MADRID, venerdì, 7 novembre 2008 (ZENIT.org).- Il 5 novembre scorso, il giudice tutelare del Tribunale di Modena, Guido Stanzani, ha pronunciato un decreto con il quale ha accolto la richiesta di un libero professionista modenese, di circa 50 anni, ancora in ottime condizioni di salute, di nominare la moglie “proprio Amministratore di sostegno”, e cioè “garante delle sue volontà di fine vita”, “in caso di malattia terminale o irreversibile”.
Nel commentare a ZENIT questo provvedimento, il prof. Alberto Gambino, Ordinario di Diritto privato all’Università Europea di Roma, ha detto che “secondo il Codice civile italiano, l’Amministrazione di sostegno è una misura di ‘protezione delle persone prive in tutto o in parte di autonomia’, con la quale si prevede l’assistenza a chi non può provvedere ai propri interessi (Libro I – Titolo XII)”.
“Come ancora oggi si insegna nella nostra scuola primaria – ha continuato –, l’espressione ‘proteggere’ significa ‘fare da riparo’, ‘difendere’, e la parola persona indica l’essere umano”.

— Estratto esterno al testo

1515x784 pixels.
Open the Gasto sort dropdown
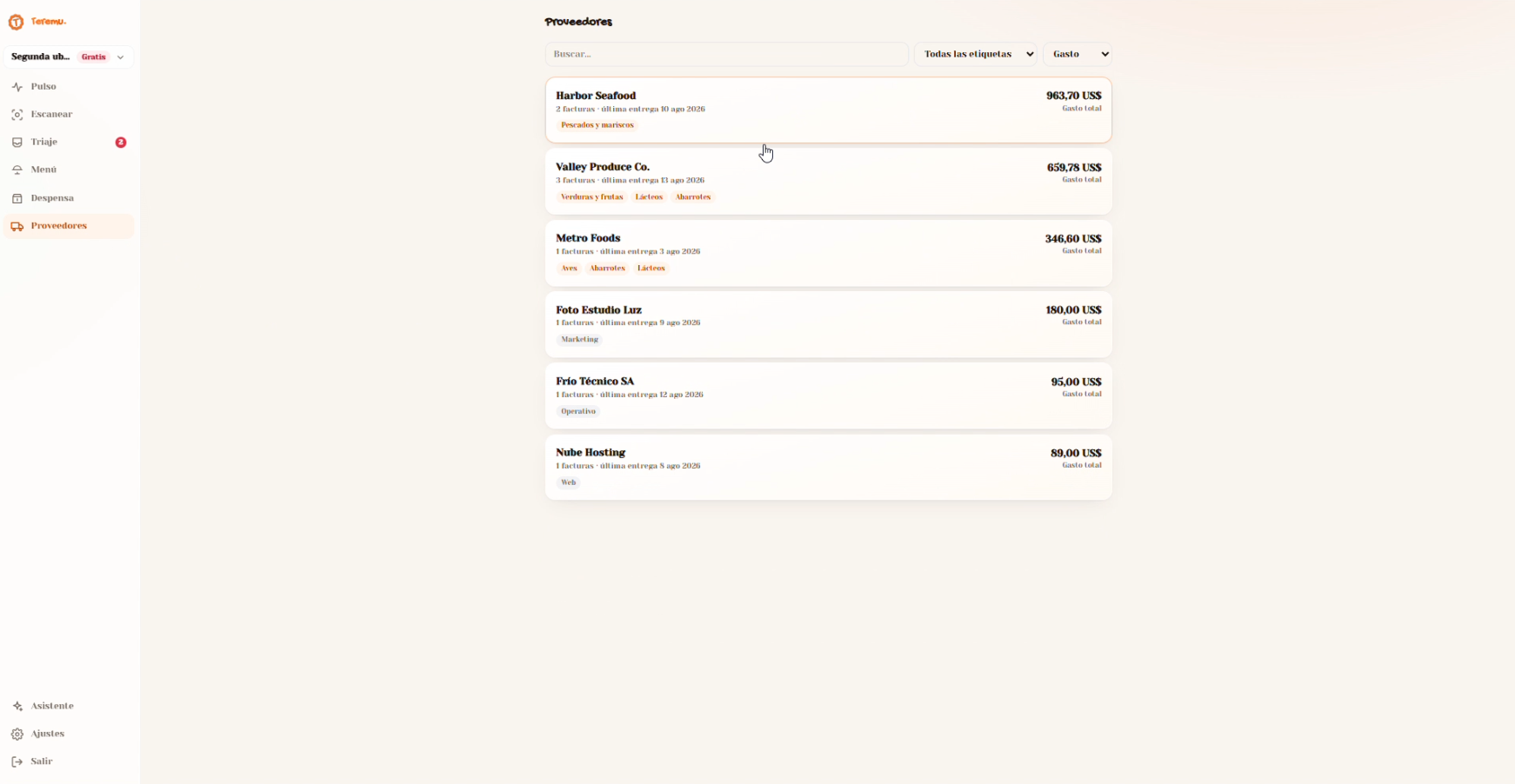click(1078, 54)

Dalle cronache di questi giorni, invece, “emerge che il giudice tutelare del Tribunale di Modena sembra ritenere che l’Amministratore di sostegno possa autorizzare scelte di impedimento alla cura o al sostentamento della persona”.
A questo proposito, il prof. Gambino ha commentato che “l’istituto dell’Amministrazione di sostegno – e, nel diritto, ‘amministrazione’ significa ‘l’esercizio di affari propri o altrui’ – introdotto per tutelare e assistere gli incapaci finisce così per piegarsi all’obiettivo di rendere la vita e la salute delle persone quali beni giuridici disponibili”.
“Ciò che lascia poi l’amaro in bocca – ha proseguito – è che questa inaccettabile interpretazione tradisce lo spirito dell’istituto dell’Amministrazione di sostegno, alla cui promozione – come ben ricorderà il collega prof. Paolo Cendon, ispiratore delle norme – hanno partecipato giuristi di diverse opzioni culturali, credenti e non credenti, nella chiara consapevolezza che si trattasse di un Istituto, appunto, di sostegno delle persone in situazioni di debolezza e non uno strumento di legittimazione di pratiche di abbandono terapeutico”.
“Certamente – ha poi concluso – anche questa decisione è figlia dello stesso humus culturale del pur solitario orientamento giurisprudenziale relativo alla vicenda Englaro, dove al centro delle opzioni ordinamentali non c’è più la persona, ma la sua volontà, nel caso addirittura presunta e senza limite alcuno”.